Notícia da edição impressa de 14/08/2017. Alterada em 13/08 às 21h59min

Parceria da PF e do MPF na força-tarefa se esvazia

A parceria entre Polícia Federal (PF) e Ministério Público Federal (MPF) na Operação Lava Jato, em Curitiba, entrou no seu momento mais crítico. O esvaziamento da equipe policial que iniciou as apurações do caso de corrupção na Petrobras e os desentendimentos sobre acordos de delação premiada afastaram os dois principais polos do grupo de investigação, que reúne PF, MPF e Receita Federal.
Desde o início do ano, reuniões entre delegados e procuradores para discutir a investigação, que eram feitas com frequência - ora semanais, ora quinzenais -, não ocorrem mais.
O fim do grupo de trabalho da Lava Jato na PF, anunciado em julho, e a chegada de um novo delegado para coordenar os trabalhos também agravaram os desentendimentos de policiais com a Procuradoria. Para representantes do MPF, o problema piorou com a redução do número de delegados dedicados à operação (de nove para quatro).

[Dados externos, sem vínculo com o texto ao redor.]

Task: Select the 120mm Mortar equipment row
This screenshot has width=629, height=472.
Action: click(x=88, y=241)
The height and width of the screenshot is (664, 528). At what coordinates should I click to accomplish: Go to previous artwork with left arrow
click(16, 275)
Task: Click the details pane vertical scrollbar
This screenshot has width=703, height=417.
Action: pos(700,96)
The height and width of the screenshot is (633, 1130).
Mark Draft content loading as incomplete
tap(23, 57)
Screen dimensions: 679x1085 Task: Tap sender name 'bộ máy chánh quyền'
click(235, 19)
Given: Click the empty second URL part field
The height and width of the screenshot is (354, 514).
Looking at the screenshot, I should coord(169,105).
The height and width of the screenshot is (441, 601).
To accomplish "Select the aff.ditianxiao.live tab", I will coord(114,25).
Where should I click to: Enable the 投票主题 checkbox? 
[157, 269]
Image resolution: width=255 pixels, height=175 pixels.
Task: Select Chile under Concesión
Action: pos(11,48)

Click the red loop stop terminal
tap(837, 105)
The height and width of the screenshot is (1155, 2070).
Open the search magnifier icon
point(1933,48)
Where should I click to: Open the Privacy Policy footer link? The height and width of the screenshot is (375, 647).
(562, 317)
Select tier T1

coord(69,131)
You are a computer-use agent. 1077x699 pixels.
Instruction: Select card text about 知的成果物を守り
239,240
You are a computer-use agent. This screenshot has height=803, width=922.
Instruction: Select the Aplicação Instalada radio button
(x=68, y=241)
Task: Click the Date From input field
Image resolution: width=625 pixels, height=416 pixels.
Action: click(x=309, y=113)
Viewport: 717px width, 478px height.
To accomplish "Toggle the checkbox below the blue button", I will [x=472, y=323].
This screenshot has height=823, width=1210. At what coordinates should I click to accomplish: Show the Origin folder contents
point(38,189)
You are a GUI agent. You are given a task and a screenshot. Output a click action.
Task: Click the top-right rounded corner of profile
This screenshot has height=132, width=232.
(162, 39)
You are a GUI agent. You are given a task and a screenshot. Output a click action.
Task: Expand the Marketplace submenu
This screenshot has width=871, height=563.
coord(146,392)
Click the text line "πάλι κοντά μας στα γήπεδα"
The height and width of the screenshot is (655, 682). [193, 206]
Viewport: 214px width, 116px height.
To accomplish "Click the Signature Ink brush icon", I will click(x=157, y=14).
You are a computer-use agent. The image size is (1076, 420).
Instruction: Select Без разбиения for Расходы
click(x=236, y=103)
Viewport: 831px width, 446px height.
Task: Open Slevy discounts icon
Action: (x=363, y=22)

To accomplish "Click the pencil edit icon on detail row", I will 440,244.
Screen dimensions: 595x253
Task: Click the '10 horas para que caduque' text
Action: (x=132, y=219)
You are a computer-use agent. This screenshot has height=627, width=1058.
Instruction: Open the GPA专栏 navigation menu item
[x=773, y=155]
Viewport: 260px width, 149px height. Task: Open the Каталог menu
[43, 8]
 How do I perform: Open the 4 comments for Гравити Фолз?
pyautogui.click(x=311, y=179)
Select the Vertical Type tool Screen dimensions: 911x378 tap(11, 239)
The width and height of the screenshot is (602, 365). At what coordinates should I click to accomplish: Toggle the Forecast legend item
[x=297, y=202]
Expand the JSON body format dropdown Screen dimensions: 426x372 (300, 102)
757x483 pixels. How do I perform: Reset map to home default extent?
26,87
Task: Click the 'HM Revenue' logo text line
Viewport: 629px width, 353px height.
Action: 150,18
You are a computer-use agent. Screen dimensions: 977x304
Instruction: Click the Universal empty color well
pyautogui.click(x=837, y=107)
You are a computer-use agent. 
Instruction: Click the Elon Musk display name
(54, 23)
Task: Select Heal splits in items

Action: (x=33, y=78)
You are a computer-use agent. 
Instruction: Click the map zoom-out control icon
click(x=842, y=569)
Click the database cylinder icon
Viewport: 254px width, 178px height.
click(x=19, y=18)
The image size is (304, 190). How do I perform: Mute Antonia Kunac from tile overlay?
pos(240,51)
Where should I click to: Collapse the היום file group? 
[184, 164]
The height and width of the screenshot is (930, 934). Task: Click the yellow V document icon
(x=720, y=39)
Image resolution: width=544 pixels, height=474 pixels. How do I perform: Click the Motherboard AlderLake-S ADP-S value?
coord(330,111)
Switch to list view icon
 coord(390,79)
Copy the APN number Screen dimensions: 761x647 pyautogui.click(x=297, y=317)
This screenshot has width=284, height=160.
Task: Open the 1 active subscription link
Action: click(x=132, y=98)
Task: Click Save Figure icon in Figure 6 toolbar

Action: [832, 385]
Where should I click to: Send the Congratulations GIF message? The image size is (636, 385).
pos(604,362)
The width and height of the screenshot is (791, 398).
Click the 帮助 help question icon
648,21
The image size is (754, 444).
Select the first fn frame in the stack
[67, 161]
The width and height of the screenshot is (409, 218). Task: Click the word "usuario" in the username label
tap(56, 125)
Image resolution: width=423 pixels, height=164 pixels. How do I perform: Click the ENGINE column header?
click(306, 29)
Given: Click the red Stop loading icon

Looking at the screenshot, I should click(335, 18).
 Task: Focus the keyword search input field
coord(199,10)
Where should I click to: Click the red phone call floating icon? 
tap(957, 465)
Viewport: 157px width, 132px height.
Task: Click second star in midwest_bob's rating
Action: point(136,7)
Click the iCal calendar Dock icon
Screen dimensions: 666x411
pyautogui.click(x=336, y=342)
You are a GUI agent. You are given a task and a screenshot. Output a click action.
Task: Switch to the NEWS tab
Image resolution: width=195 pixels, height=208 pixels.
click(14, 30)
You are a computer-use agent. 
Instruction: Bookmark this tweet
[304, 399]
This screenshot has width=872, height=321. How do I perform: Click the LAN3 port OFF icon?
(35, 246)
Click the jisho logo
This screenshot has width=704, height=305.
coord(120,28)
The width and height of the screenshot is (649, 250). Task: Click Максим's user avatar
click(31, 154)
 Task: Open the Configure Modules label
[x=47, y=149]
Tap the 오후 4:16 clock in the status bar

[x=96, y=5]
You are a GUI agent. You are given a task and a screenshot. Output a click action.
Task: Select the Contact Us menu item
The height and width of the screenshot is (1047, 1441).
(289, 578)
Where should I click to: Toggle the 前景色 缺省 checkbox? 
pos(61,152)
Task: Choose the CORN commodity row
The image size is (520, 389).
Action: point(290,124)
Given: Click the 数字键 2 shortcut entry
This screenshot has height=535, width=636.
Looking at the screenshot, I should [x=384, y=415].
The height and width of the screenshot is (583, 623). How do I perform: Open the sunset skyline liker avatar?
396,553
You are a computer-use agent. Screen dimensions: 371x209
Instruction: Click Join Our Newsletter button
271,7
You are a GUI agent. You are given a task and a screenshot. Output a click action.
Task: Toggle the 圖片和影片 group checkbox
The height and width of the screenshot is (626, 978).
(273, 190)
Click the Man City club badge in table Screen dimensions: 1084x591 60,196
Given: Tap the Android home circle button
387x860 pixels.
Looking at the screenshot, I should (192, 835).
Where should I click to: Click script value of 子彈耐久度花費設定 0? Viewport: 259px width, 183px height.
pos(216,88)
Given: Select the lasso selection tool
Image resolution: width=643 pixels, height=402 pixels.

A origem do desentendimento, no entanto, está na queda de braço entre as duas corporações sobre quem tem competência para firmar acordos de delação. Esta disputa colocou o procurador-geral da República, Rodrigo Janot, no alvo da PF, que foi excluída das negociações com a Odebrecht por ordem de Janot. A empreiteira firmou a maior delação da Lava Jato - 78 colaboradores.
O procurador-geral da República é autor de uma ação direta de inconstitucionalidade (ADI) no Supremo Tribunal Federal que busca impedir que a polícia faça acordos de delação sozinha com investigados.
Ao tratar do assunto, o diretor-geral da Polícia Federal, delegado Leandro Daiello, é incisivo: "A colaboração premiada é um instrumento de investigação. E, sendo um instrumento de investigação, é para ser aplicado pela Polícia Federal".
O Supremo se prepara para pôr em pauta a ADI 5508, na qual o procurador-geral da República questiona dispositivos da Lei nº 12.850/2013, que atribui a delegados de polícia o poder de realizar acordos de delação. Na quarta-feira, o ministro Marco Aurélio Mello, relator da ADI na Corte, pediu informações a Daiello sobre o procedimento adotado na PF para formalização de acordos de colaboração.
Em nota, a Procuradoria-Geral da República informou que "conforme a Constituição, o Ministério Público é o titular da persecução criminal". "A Polícia não pode negociar acordos de colaboração premiada porque não é nem pode ser parte em ação penal."